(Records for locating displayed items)
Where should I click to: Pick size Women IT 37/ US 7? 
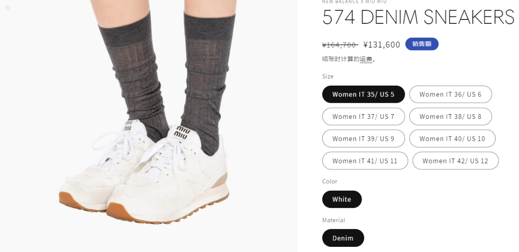click(363, 116)
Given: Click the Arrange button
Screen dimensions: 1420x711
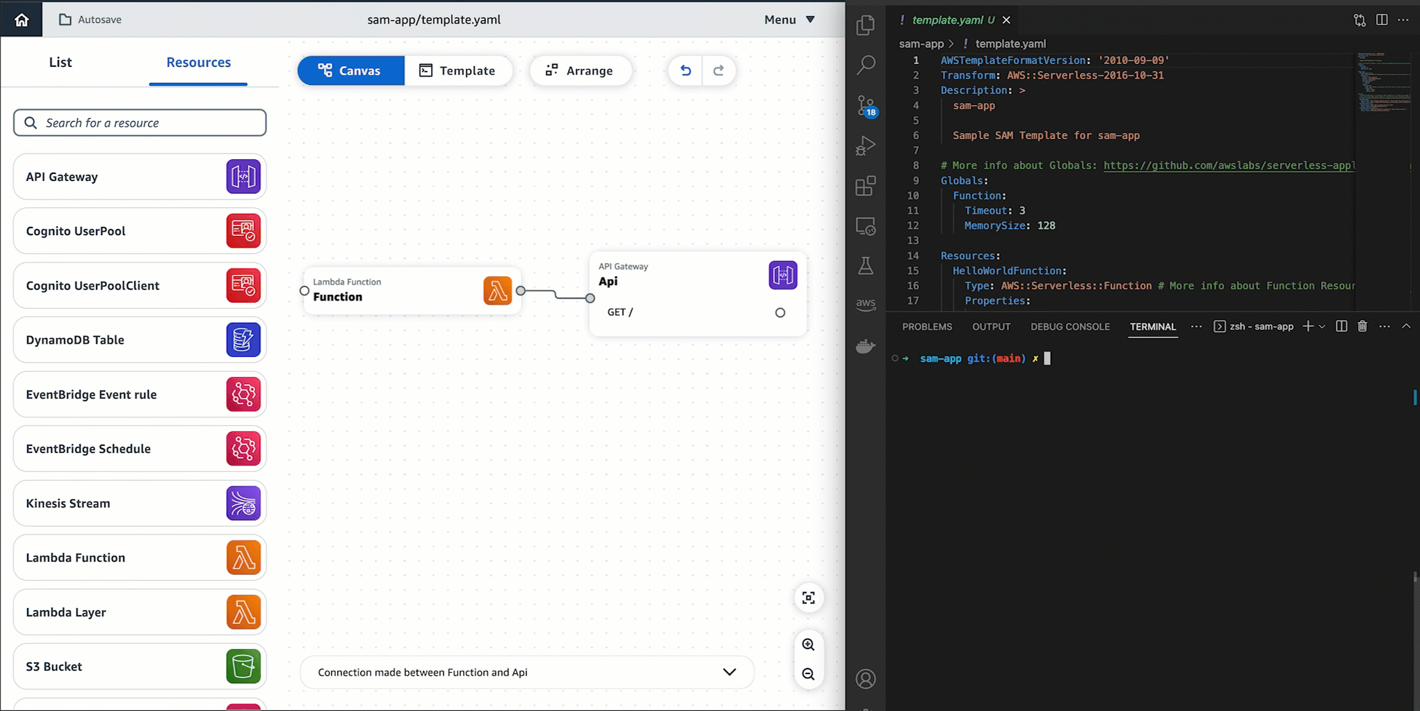Looking at the screenshot, I should (581, 70).
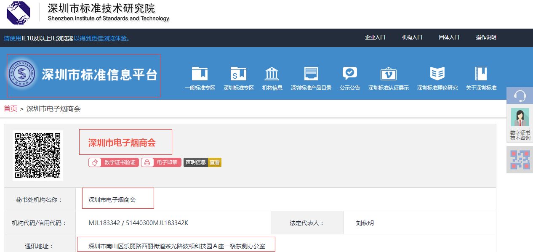Click the sidebar QR code icon
Image resolution: width=533 pixels, height=252 pixels.
pos(520,160)
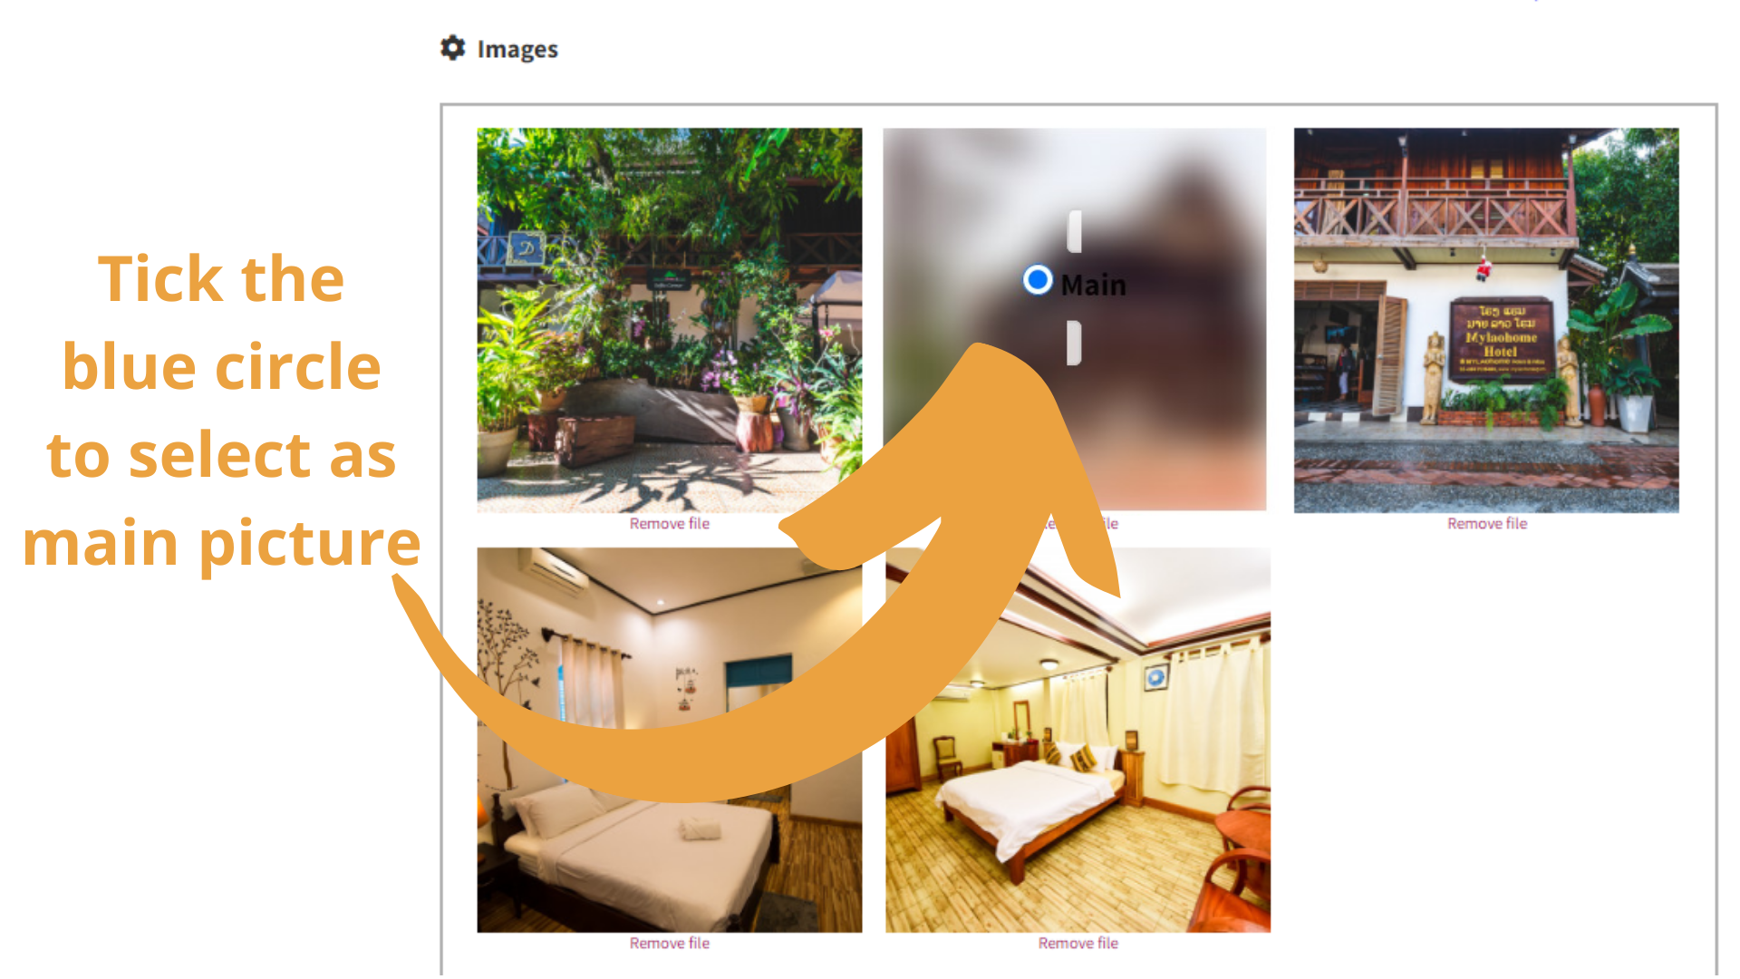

TASK INSTRUCTIONS:
Print all of the records above word for word, leaving out the pictures.

REPLY TO THE TASK:
Where should I click to: Pick size Women IT 37/ US 7? 
click(363, 116)
Given: Click the Arrange button
Screen dimensions: 1420x711
Looking at the screenshot, I should (581, 70).
Click the sidebar QR code icon
Image resolution: width=533 pixels, height=252 pixels.
pos(520,160)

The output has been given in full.